Elle rougissait sous l’assaut de la colère. Gilles chercha un apaisement.

— Mais… chez lui, Altesse, en Estrémadure où son père possède quelques biens à ce que je crois savoir. Il y a des sœurs, un jeune frère…

Comme par enchantement l’expression douloureuse quitta le visage de Maria-Luisa.

— En effet, Don Luis m’en avait parlé : un jeune frère, mais à peine plus jeune que lui. Un an ou deux je crois. Un cadet… très beau paraît-il. N’est-ce pas… Don Manuel ?

— Je ne sais pas, Madame. Don Luis et moi n’étions pas absolument intimes. Il n’y a pas sept mois que je suis entré au service de la Couronne d’Espagne…

Mais la princesse, visiblement, n’entendait rien de ce qu’il lui disait. Elle semblait poursuivre quelque image intérieure.

— Oui… il me semble que c’est bien Manuel… répéta-t-elle se parlant à elle-même. Nous verrons à le faire venir l’an prochain car ce sera justice. La solde d’un Garde du Corps est importante, surtout pour une famille peu fortunée…

Tournemine retint un sourire.
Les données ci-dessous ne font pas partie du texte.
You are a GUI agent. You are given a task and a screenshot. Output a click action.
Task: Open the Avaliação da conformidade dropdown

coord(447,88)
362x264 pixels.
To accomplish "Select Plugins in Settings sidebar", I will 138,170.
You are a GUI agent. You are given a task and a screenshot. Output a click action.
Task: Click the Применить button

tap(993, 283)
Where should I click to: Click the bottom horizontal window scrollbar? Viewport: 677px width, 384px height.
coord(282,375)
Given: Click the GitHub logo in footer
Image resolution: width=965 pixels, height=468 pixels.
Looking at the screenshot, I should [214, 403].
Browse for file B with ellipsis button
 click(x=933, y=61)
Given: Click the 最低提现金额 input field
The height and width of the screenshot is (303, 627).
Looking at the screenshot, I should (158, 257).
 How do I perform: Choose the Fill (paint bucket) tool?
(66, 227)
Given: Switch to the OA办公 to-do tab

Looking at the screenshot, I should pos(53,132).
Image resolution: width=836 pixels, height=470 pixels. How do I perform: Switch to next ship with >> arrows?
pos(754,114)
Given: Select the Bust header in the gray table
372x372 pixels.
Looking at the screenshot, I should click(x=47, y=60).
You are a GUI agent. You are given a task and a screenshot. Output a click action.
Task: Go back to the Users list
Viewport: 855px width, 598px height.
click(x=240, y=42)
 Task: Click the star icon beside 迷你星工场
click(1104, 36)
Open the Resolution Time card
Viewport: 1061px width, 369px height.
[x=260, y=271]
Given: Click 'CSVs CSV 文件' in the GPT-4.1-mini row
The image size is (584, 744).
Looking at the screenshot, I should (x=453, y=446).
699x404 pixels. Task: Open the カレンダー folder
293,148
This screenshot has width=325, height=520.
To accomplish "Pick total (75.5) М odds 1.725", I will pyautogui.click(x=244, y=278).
Dans cette charitable perspective, la future souveraine songeait-elle davantage à cette « famille peu fortunée »… ou à son propre lit désert ?… Mais elle ne lui laissa pas le temps de creuser la question. Une angoisse venait de la reprendre, qu’elle traduisit aussitôt.

— Êtes-vous certain que Don Luis soit parti… vraiment parti ?

— Je ne comprends pas bien la question que Votre Altesse me fait l’honneur de m’adresser…

— Elle est claire, cependant, il me semble ! fit-elle avec colère mais, instantanément, elle se calma. Il est vrai que vous êtes français et qu’à ce titre elle est moins intelligible qu’il n’y paraît. Je veux dire qu’il y a… bien des façons pour un monarque de faire… partir quelqu’un…

— Je vois ! Si Votre Altesse pense que Don Luis a pu gagner non l’Estrémadure mais un monde meilleur, qu’elle se rassure pleinement : plusieurs de mes camarades ont pu le voir monter à cheval et quitter, seul, le palais. Et je sais qu’il était porteur d’une lettre du comte de Florida Blanca pour son père. Dans ces conditions, je crois que même un accident de voyage n’est pas à redouter.

— Ah !… Que vous me faites du bien ! soupira Maria-Luisa en se laissant aller parmi les coussins qui rembourraient son fauteuil. Je me sens soulagée d’un tel poids, d’une telle angoisse ! Depuis ce matin j’étais dans l’inquiétude pour ce pauvre garçon mais cela va mieux ! J’enverrai quelqu’un chez lui afin de m’assurer qu’il est arrivé à bon port.